===== Text passage

# Where is everyone located?



## Proud Marine Dad (Apr 1, 2009)

Just curious as to where you all live at.
Some people have their city and state in their avatar and others don't so I was curious. 

I am in Hayward, CA which is about 30 miles or so south east of San Francisco.


----------



## Roxy_Nie (Oct 10, 2008)

I'm in Raleigh, NC


----------



## Sadie's Dad (Jul 9, 2009)

Grand Haven Michigan


----------



## Gnarley44 (Jul 11, 2009)

Im stationed in Virginia but I got my Pups in Luisiana(previous assignment)


----------



## Proud Marine Dad (Apr 1, 2009)

Gnarley44 said:


> Im stationed in Virginia but I got my Pups in Luisiana(previous assignment)


Are you in the Navy?


----------



## Mann662 (Jul 2, 2009)

Elk Grove Ca


----------



## Nizmo (Jan 15, 2009)

Vancouver, WA


----------



## Gnarley44 (Jul 11, 2009)

US AIR FORCE


----------



## BmoreTrue (Jun 19, 2009)

Check the avamatar


----------



## FloorCandy (Feb 19, 2009)

I am from NJ, but now live in Maryland, and I came here by way of Long Island. I hope to stay put here for a bit this time


----------



## Proud Marine Dad (Apr 1, 2009)

FloorCandy said:


> and I came here by way of Long Island.


Do you mean from another country?


----------



## BmoreTrue (Jun 19, 2009)

FloorCandy said:


> I am from NJ, but now live in Maryland, and I came here by way of Long Island. I hope to stay put here for a bit this time


Where in Maryland? I was born and raised in the bmore area. I live downtown in south baltimore now. Right by the harbor.


----------



## s.mariegreene (Oct 24, 2008)

I live in Morristown,Tennessee


----------



## ForPits&Giggles (Oct 21, 2008)

Irmo, South Carolina. Right outside Columbia.


----------



## American_Pit13 (Apr 23, 2007)

Oroville CA! Bout 2 hours North of Sacramento.

==========
===== Provided records

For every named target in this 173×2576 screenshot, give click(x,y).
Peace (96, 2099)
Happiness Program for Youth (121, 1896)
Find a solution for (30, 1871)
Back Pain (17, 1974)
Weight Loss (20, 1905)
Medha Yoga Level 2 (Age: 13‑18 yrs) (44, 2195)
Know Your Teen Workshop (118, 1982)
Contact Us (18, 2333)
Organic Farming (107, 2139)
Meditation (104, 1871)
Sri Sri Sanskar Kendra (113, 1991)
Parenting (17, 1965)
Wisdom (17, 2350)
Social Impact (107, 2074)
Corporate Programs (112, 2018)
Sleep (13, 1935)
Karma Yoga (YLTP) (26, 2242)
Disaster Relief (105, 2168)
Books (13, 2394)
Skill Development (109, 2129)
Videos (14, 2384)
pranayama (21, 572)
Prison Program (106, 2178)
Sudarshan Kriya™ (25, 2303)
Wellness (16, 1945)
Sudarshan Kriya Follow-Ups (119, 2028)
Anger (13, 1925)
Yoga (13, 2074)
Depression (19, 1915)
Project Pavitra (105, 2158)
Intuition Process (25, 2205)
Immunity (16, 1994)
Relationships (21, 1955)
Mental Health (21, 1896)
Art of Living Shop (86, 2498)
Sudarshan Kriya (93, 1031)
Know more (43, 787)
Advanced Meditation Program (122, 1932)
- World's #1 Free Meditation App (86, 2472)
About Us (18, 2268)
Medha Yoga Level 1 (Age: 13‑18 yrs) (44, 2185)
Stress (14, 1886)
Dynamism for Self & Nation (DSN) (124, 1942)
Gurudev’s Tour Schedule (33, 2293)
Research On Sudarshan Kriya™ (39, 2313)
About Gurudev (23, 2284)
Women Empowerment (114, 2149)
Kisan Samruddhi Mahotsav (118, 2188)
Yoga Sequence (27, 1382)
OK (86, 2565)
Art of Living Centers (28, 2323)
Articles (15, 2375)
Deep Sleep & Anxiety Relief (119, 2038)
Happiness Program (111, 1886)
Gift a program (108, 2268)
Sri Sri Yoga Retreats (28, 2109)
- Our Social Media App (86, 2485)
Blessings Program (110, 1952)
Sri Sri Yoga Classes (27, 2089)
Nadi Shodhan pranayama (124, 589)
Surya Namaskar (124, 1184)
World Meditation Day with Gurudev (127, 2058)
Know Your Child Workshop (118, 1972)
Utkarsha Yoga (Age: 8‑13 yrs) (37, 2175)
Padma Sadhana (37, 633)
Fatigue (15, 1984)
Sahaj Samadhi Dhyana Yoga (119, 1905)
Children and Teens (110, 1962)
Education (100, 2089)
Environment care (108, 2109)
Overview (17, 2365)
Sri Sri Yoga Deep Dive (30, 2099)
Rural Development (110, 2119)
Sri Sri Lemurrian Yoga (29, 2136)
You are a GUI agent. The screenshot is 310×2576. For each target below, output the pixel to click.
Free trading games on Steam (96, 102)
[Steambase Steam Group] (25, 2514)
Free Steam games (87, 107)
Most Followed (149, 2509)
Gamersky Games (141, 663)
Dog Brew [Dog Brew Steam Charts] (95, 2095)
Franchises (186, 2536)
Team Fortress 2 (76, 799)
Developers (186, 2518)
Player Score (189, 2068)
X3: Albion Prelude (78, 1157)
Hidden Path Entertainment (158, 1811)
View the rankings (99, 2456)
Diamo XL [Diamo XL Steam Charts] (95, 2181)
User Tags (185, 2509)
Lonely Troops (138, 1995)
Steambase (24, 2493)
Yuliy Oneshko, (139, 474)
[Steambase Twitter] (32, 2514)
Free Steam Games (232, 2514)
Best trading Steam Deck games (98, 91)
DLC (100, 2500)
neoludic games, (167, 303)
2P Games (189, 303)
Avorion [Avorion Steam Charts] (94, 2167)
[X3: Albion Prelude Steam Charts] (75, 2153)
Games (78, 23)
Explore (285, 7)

==========

To be done
1. In the forum thread about where members live, which branch of the military does Gnarley44 say he serves in?
2. Continue the forum thread about where members live from the point where it stops.

Expected results
1. The US Air Force.

2.
----------



## SEO (Jul 7, 2009)

I'm from Puerto Rico, but now I stay in Virginia.


----------



## JaermaACDs (Jul 25, 2009)

Spring Hill, TN (about 30 miles south of Nashville)


----------



## blurzredg4 (Oct 23, 2008)

Denton, Texas! but soon to be waco, tx


----------



## BLUE PIT BULL MAN (May 22, 2009)

Im from Oregon, But i live in Arkansas now.


----------



## pitbulllover27870 (Jul 6, 2008)

roanoke rapids,nc.. boreville lol


----------



## ~StangChick~ (Jan 1, 2009)

Plymouth, MA...America's Hometown.


----------



## DOMN8R (Jul 18, 2009)

*Central Ohio*


----------



## Carriana (May 13, 2008)

Everett, WA (about 30 mins north of Seattle).


----------



## Jenna23 (Jun 1, 2009)

Folsom CA just outside of Sacto


----------



## MY MIKADO (Apr 7, 2006)

I'm in Northern Minnesota. About 4.5 hours north of the twin cities. God's country.


----------



## Krissy (Jul 15, 2009)

Los Angeles, California.

Anyone from So Cal?


----------



## StaffyDaddy (Mar 28, 2009)

OKC BABAAAY

but im from texas so fort worth til i RIP


----------



## Pitwoman (Aug 18, 2008)

Georgia :thumbsup:


----------



## Brandys_BabyJayda (May 27, 2009)

Florence, Alabama


----------



## mypitsnameisamare (Jul 31, 2009)

Manila, Philippines


----------



## NYnative (Apr 2, 2009)

Larimore North Dakota


----------



## pitbulllover27870 (Jul 6, 2008)

Roanoke Rapids,Nc.. the boringest place on earth


----------



## NIKKI (Nov 3, 2008)

Tennessee...............


----------



## Proud Marine Dad (Apr 1, 2009)

pitbulllover27870 said:


> Roanoke Rapids,Nc.. the boringest place on earth


My son would argue that MCAS New River, NC is the most boring place. :rofl:


----------



## pitbulllover27870 (Jul 6, 2008)

Proud Marine Dad said:


> My son would argue that MCAS New River, NC is the most boring place. :rofl:


lol i highly doubt it lol we have a uh walmart lol.. thats about it


----------



## PBN (Aug 1, 2009)

Los Angeles, Califronia


----------



## RES-Q (Apr 2, 2009)

Hudson NH short drive to the white mtn's


----------



## redog (Oct 14, 2005)

RES-Q said:


> Hudson NH short drive to the white mtn's


Hey RES! its about time you posted


----------



## mygirlmaile (Mar 26, 2009)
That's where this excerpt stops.